■ WORK REQUEST
Set down the entries below once more, precisely as they stand.

BEGIN

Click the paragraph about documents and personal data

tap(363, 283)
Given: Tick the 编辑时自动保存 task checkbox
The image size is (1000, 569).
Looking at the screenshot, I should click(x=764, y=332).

END

■ EXERCISE RESULT
Click the paragraph about documents and personal data

tap(363, 283)
Given: Tick the 编辑时自动保存 task checkbox
The image size is (1000, 569).
Looking at the screenshot, I should click(x=764, y=332).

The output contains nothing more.